[Begin AVAILABLE RECORDS]
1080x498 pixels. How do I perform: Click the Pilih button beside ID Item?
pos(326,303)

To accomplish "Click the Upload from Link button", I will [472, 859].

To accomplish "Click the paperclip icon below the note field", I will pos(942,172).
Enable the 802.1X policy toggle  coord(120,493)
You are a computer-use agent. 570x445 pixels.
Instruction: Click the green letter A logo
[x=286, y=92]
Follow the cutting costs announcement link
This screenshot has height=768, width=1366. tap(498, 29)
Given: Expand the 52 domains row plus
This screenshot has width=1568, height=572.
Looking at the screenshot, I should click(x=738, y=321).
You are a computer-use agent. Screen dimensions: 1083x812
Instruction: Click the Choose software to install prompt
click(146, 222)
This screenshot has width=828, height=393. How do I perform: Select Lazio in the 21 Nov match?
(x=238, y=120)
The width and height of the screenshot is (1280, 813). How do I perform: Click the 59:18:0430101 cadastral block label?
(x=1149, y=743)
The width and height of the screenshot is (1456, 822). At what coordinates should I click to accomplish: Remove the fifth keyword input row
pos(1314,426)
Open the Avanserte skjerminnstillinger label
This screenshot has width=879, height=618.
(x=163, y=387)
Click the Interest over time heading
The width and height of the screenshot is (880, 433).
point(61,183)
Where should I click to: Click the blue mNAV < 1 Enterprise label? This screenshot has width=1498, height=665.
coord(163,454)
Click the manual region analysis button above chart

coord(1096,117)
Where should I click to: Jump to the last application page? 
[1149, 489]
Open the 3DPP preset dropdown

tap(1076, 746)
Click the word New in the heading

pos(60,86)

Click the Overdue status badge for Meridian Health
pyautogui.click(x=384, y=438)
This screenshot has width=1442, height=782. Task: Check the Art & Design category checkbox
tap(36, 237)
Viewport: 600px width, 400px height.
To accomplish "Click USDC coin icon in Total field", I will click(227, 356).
[End AVAILABLE RECORDS]
Switch "How do I perform" to "How can I do" in the lines from the line with "This screenshot has width=828, height=393." to the line with "(x=1149, y=743)", and give back only those lines with nothing else changed.

This screenshot has width=828, height=393. How can I do: Select Lazio in the 21 Nov match?
(x=238, y=120)
The width and height of the screenshot is (1280, 813). How can I do: Click the 59:18:0430101 cadastral block label?
(x=1149, y=743)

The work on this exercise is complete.